Leaving will be hard, but I’m sure you’ll look back on it as the best thing you ever did.
And there are plenty of examples on here of Bees who have found love after an abusive relationship. You can do the same. You have given yourself the best chance by not staying in that hellhole a minute longer than you had to.
Post # 27
Once, I was where you are now. I can honestly tell you that, in time, your life will be more awesome than you can even imagine from where you now stand. Stay safe, seek legal council, and let a therapist help untangle the thorns he planted. (((Hugs)))
Post # 28
I’m so sorry for all of this bee. He’s an abusive, controlling bastard. I’m so pleased you realise this and thank heavens he’s going away for Christmas too. I’m relieved to see you got out and went to your mothers. Please remember that you’ve nothing to be embarrassed about. You feel a fool I’m sure, but sadly these men manage to manipulate women the world over. Thankfully you’re smart enough to realise for yourself that you need to get far, far away.

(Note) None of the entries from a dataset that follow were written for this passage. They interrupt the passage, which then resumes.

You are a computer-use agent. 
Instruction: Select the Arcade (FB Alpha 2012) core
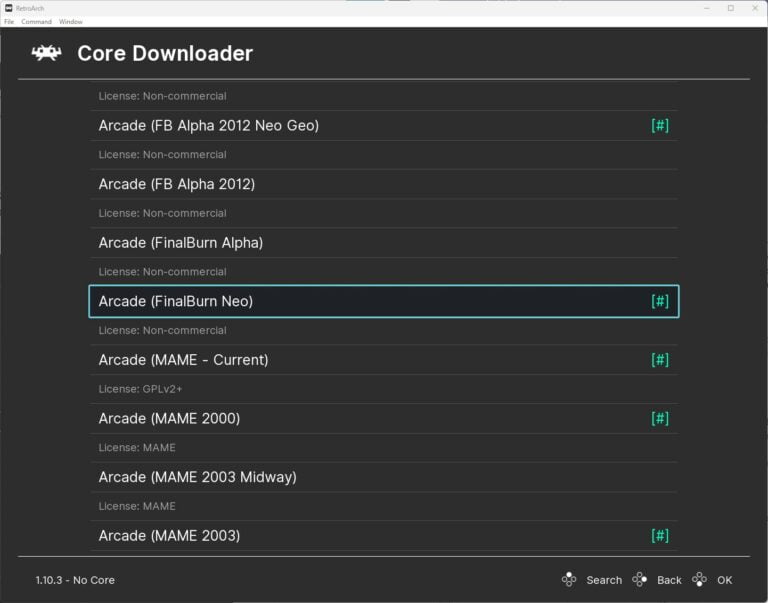(x=177, y=184)
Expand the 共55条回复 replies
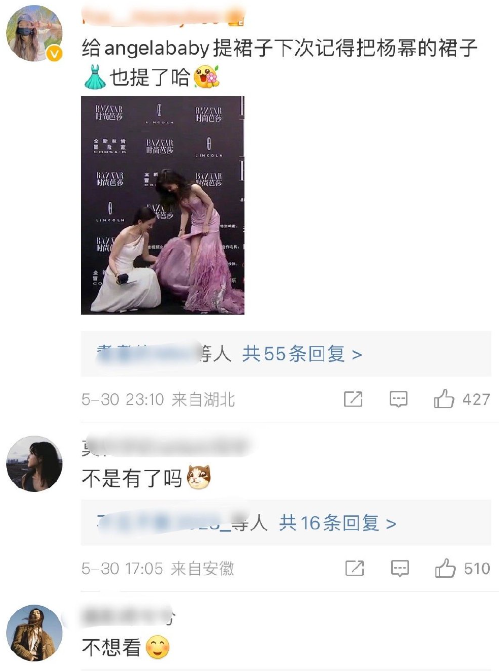Screen dimensions: 499x671 point(302,354)
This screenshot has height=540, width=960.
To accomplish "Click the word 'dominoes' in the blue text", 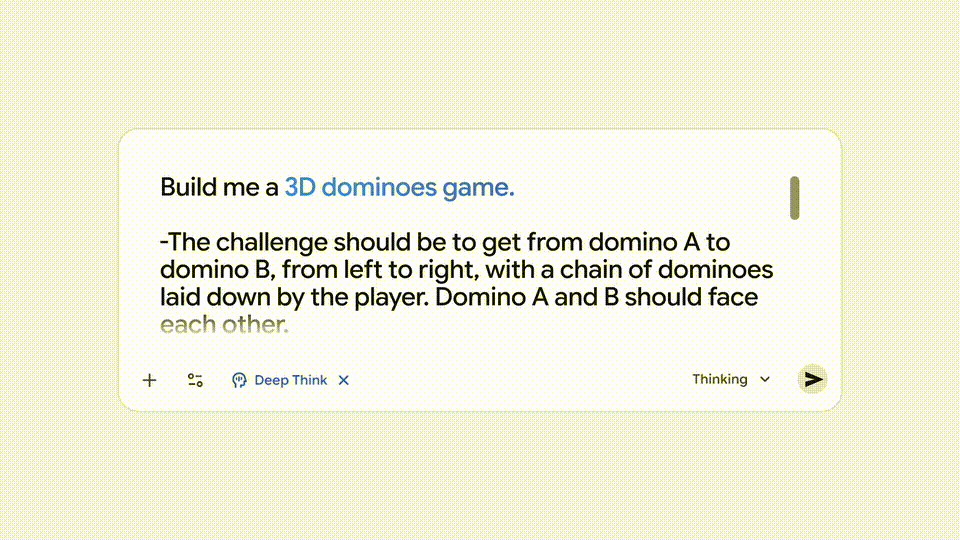I will click(383, 187).
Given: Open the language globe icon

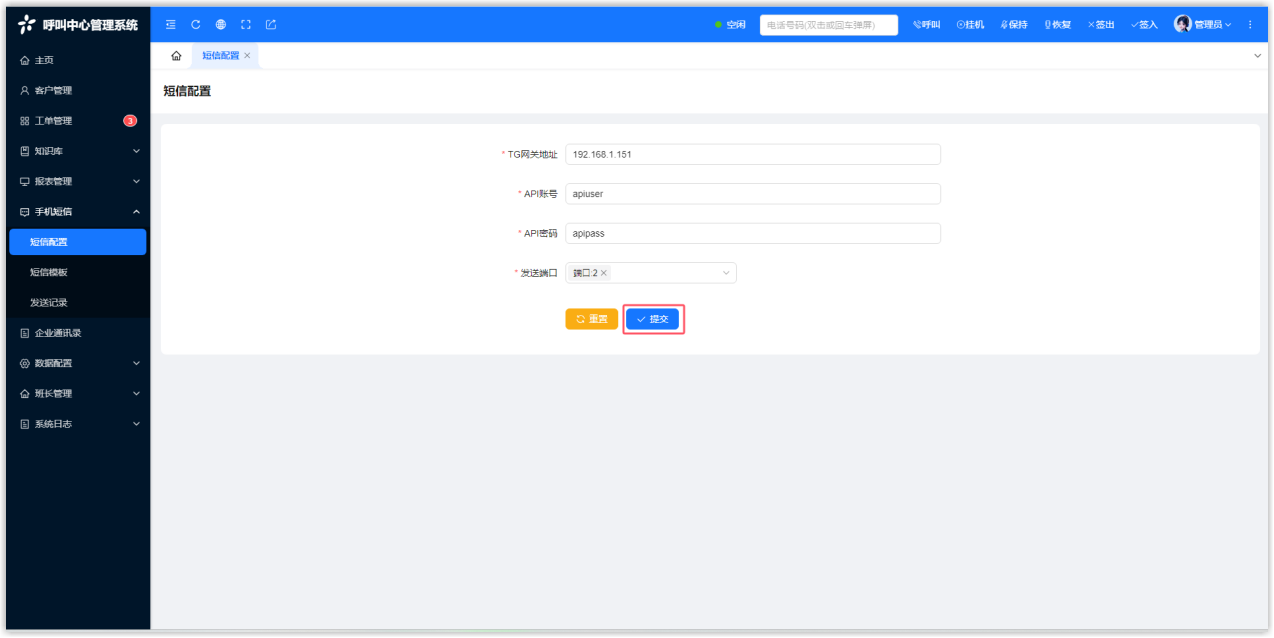Looking at the screenshot, I should pos(221,25).
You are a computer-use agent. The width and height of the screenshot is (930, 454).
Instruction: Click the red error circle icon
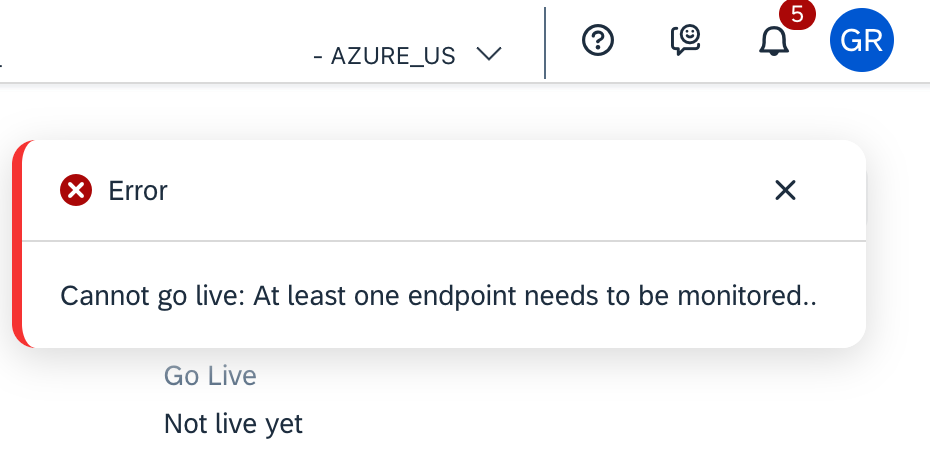pyautogui.click(x=76, y=191)
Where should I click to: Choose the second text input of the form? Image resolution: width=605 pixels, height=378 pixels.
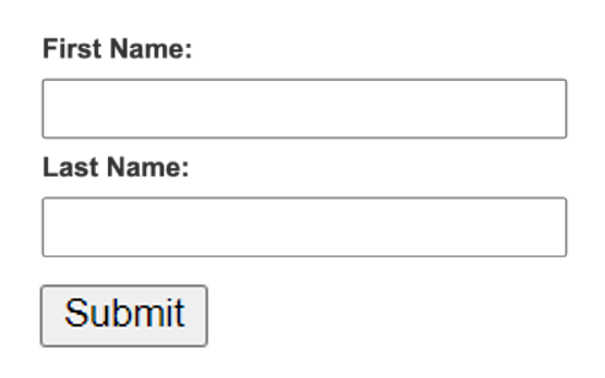click(304, 227)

Please report any assault to the police – he needs a record. He will do this to other women and it will be easier for them if he has previous recorded.
Post # 29
I am very proud of you. I am very proud of how smart you are for putting the clues together and seeing through his web of control. I am very proud of your courage to admit this situation needs to change. I am very proud of you for telling your mother and taking these first difficult steps toward safety.
Post # 30
Glad you’re finding the strength to get out. There is life and happiness on the other side; I know, I just went through this too. Feel free to PM me if you want to talk about it. Love and strength to you.